The passage of the RAISE Act represents a win for the AI safety movement, which has lost ground in recent years as Silicon Valley and the Trump administration have prioritized speed and innovation. Safety advocates including Nobel laureate Geoffrey Hinton and AI research pioneer Yoshua Bengio have championed the RAISE Act. Should it become law, the bill would establish America’s first set of legally mandated transparency standards for frontier AI labs.
The RAISE Act has some of the same provisions and goals as California’s controversial AI safety bill, SB 1047, which was ultimately vetoed. However, the co-sponsor of the bill, New York state Senator Andrew Gounardes, told TechCrunch in an interview that he deliberately designed the RAISE Act such that it doesn’t chill innovation among startups or academic researchers — a common criticism of SB 1047.
“The window to put in place guardrails is rapidly shrinking given how fast this technology is evolving,” said Senator Gounardes. “The people that know [AI] the best say that these risks are incredibly likely […] That’s alarming.”
The RAISE Act is now headed for New York Governor Kathy Hochul’s desk, where she could either sign the bill into law, send it back for amendments, or veto it altogether.
If signed into law, New York’s AI safety bill would require the world’s largest AI labs to publish thorough safety and security reports on their frontier AI models. The bill also requires AI labs to report safety incidents, such as concerning AI model behavior or bad actors stealing an AI model, should they happen. If tech companies fail to live up to these standards, the RAISE Act empowers New York’s attorney general to bring civil penalties of up to $30 million.
The RAISE Act aims to narrowly regulate the world’s largest companies — whether they’re based in California (like OpenAI and Google) or China (like DeepSeek and Alibaba). The bill’s transparency requirements apply to companies whose AI models were trained using more than $100 million in computing resources (seemingly, more than any AI model available today), and are being made available to New York residents.

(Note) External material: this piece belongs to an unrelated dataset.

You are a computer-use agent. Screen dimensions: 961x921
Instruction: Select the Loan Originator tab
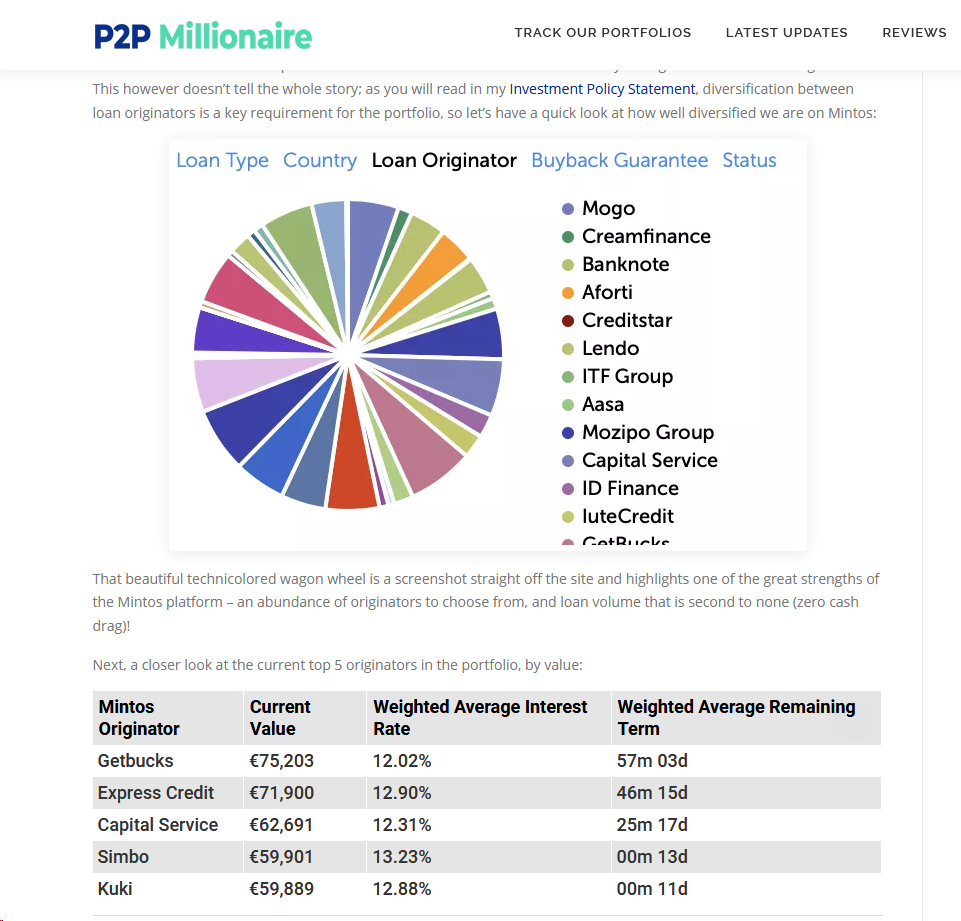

While similar to SB 1047 in some ways, the RAISE Act was designed to address criticisms of previous AI safety bills, according to Nathan Calvin, the vice president of State Affairs and general counsel at Encode, who worked on this bill and SB 1047. Notably, the RAISE Act does not require AI model developers to include a “kill switch” on their models, nor does it hold companies that post-train frontier AI models accountable for critical harms.
Nevertheless, Silicon Valley has pushed back significantly on New York’s AI safety bill, New York state Assemblymember and co-sponsor of the RAISE Act Alex Bores told TechCrunch. Bores called the industry resistance unsurprising, but claimed that the RAISE Act would not limit innovation of tech companies in any way.

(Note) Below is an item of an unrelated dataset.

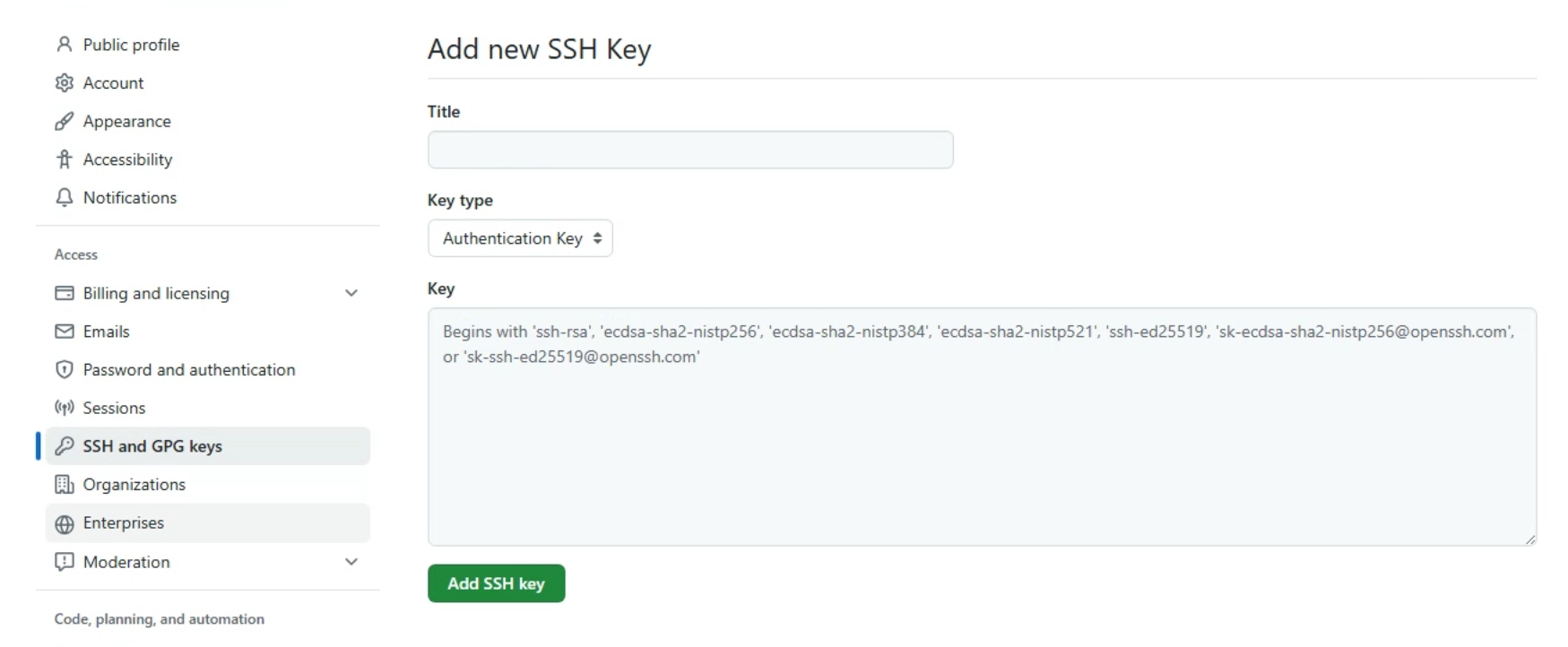This screenshot has width=1568, height=647.
Task: Click the Notifications bell icon
Action: [64, 198]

“The NY RAISE Act is yet another stupid, stupid state level AI bill that will only hurt the US at a time when our adversaries are racing ahead,” said Andreessen Horowitz general partner Anjney Midha in a Friday post on X. Andreessen Horowitz and startup incubator Y Combinator were some of the fiercest opponents to SB 1047.

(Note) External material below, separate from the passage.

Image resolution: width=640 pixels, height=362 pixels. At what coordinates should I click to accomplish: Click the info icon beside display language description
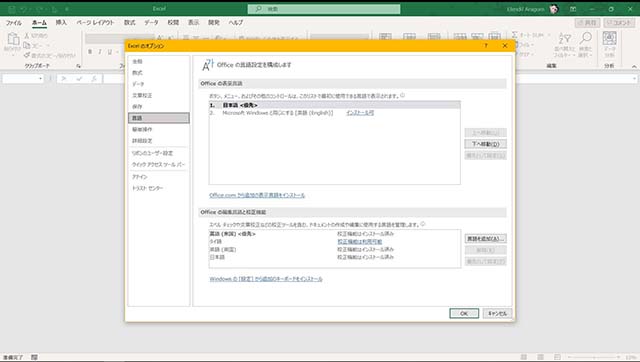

Anthropic, the safety-focused AI lab that called for federal transparency standards for AI companies earlier this month, has not reached an official stance on the bill, co-founder Jack Clark said in a Friday post on X. However, Clark expressed some grievances over how broad the RAISE Act is, noting that it could present a risk to “smaller companies.”
When asked about Anthropic’s criticism, state Senator Gounardes told TechCrunch he thought it “misses the mark,” noting that he designed the bill not to apply to small companies.
OpenAI, Google, and Meta did not respond to TechCrunch’s request for comment.
Another common criticism of the RAISE Act is that AI model developers simply wouldn’t offer their most advanced AI models in the state of New York. That was a similar criticism brought against SB 1047, and it’s largely what’s played out in Europe thanks to the continent’s tough regulations on technology.
Assemblymember Bores told TechCrunch that the regulatory burden of the RAISE Act is relatively light, and therefore, shouldn’t require tech companies to stop operating their products in New York. Given the fact that New York has the third largest GDP in the U.S., pulling out of the state is not something most companies would take lightly.
“I don’t want to underestimate the political pettiness that might happen, but I am very confident that there is no economic reason for [AI companies] to not make their models available in New York,” said Assemblymember Bores.